[PROBLEMS TO WORK ON]
1) In the February gardening column, about how many roses does the writer prune each year?
2) Retype the stretch of the February gardening column from "Gardening with Charlie" through "looking for love.".
3) Continue the February gardening column from the point where it stops.

Gardening with Charlie Hart
PUBLISHED: 10:28 16 January 2018 | UPDATED: 12:25 16 January 2018
February, a month of preparation when we can hold onto the hope that winter will soon be over
February is a hard month so I’m grateful it’s the shortest. The glow of Christmas has worn off, but spring has not yet sprung. On the other hand, the garden provides some important consolations to help us along the way – the golden glow of winter aconites, or perhaps witch hazel, crocuses threatening to reveal themselves, but best of all, the dawn chorus starts again outside our windows as our feathered friends begin looking for love.
Gardeners pay particular attention to light and it is in February that I notice the evenings begin to creep out. By the end of the month we are out of the darkest quarter of the year. If you keep chickens the improving light will mean they might even start laying eggs again. So it’s not all bad news.
In our garden, the end of the month witnesses the annual rose pruning campaign. Climbers and any plants particularly exposed to wind get pruned in autumn, otherwise they are vulnerable to wind rock, but the bulk receive their annual haircut now. There is no particular horticultural reason for this, and if you live in the north it might be better to wait until March, but for me the final snip on the final rose must come before the last day of February. It is a symbolic passage, a moment to say goodbye to the old gardening year and welcome in the new.
Last year I worked out that I get through roughly 60 individual roses, which sounds like an awful lot, but really it isn’t compared to professional gardens. In fact, I would happily have more. It has been said that if roses could choose, they would probably choose clay, something that we are not short of here in the east. Roses are hungry plants so they like the heavy, nutrient rich soil that Suffolk so often has to offer. Perhaps this is why the oldest recorded rose growers in the country, Cants, are just outside Ipswich.
The month for mulch
This is also a good month to finish tidying borders and give everything a jolly good mulch. We use our own homemade compost, an amalgam of grass and plant cuttings, kitchen waste, chicken wallop and any leaves that didn’t go into leaf mould production. You can add spent mushroom compost and well rotted manure if you can get hold of them.
My strategy is to feed the soil rather than the plant. Good soil – what gardeners call friable – has a crumbly texture and is packed with nutrients. It may take years of adding organic matter to get friable soil, particularly if like us you start from a clay base, but it is the gold standard of successful gardening. It is satisfying after a sweaty day with a barrow and shovel to know that you have made a large deposit in the garden’s bank account. This approach, year in year out, is the surest path to gardening heaven and, as my wife says, beats any work out in the gym.

[SUPPLIED MATERIAL]
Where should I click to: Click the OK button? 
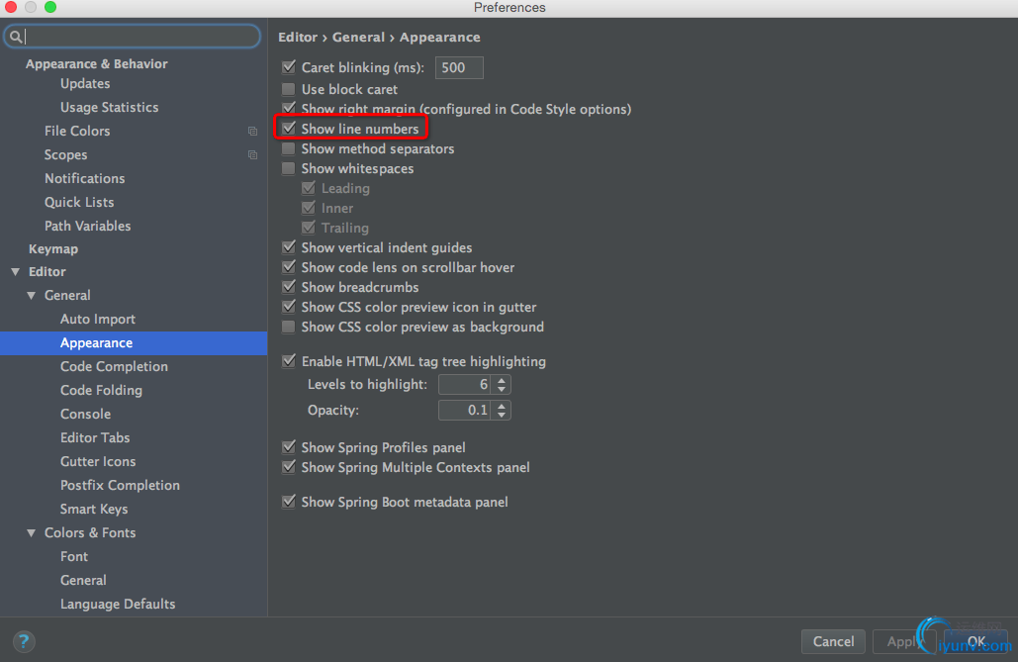[x=975, y=642]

[EXERCISE ANSWERS]
1) Roughly 60 individual roses.

2)
Gardening with Charlie Hart
PUBLISHED: 10:28 16 January 2018 | UPDATED: 12:25 16 January 2018
February, a month of preparation when we can hold onto the hope that winter will soon be over
February is a hard month so I’m grateful it’s the shortest. The glow of Christmas has worn off, but spring has not yet sprung. On the other hand, the garden provides some important consolations to help us along the way – the golden glow of winter aconites, or perhaps witch hazel, crocuses threatening to reveal themselves, but best of all, the dawn chorus starts again outside our windows as our feathered friends begin looking for love.

3)
I have long neglected irises, particularly the tall bearded kinds, and I plan to address that with a strain of Suffolk’s very own. Sir Cedric Morris, one of the founders of the East Anglian School of Painting and Drawing, led a bohemian group of mid 20th century artists based around his house, Benton End near Hadleigh. But he was also a keen gardener. Beth Chatto was a frequent visitor and mentions him in her books. He often gave her plants.
Sir Cedric bred his own strain of bearded irises. They have subtler colors than their modern counterparts and are particularly elegant. Many were considered lost until Sarah Cook, former head gardener at Sissinghurst, took up the challenge. She now lives in Suffolk and is creating the National Collection of Cedric Morris irises with her husband Jim Marshall. The work of these two horticultural heavyweights culminated in an excellent display at the Chelsea Flower Show last year and a number of the Cedric Morris irises will be available to buy for the first time this season. Todd’s Botanics are bringing on I. ‘Benton Susan’ and I. ‘Benton Caramel’ both of which I will be planting out this spring.
I had thought about creating a bed dedicated to the Cedric Morris irises, but if I do any more digging this winter I run the risk of turning into a mole, so I think I will pepper them through my borders in little groups of three and five instead. If you do take the plunge and you are on heavy soil add plenty of grit at planting time to avoid them rotting over winter, and try not to crowd them out.
In the garden this month
Tidy old dead growth left on perennials over winter before new shoots start emerging in earnest.
Cut back Buddleja (and other late flowering shrubs), tidy winter jasmine.
If you use organic fertilisers (seaweed meal, fish blood and bone or pelleted chicken manure) they can be applied now with a generous mulch of organic matter as they release more slowly than inorganic ones.
Aim to conclude general pruning sooner rather than later because birds will shortly be house hunting. Now is a good time to put up bird boxes.
If you bring on your own plants, order plenty of compost now to avoid endless wasted trips to the garden center later.
You can still plant bare root trees and shrubs, deciduous shrubs can be moved.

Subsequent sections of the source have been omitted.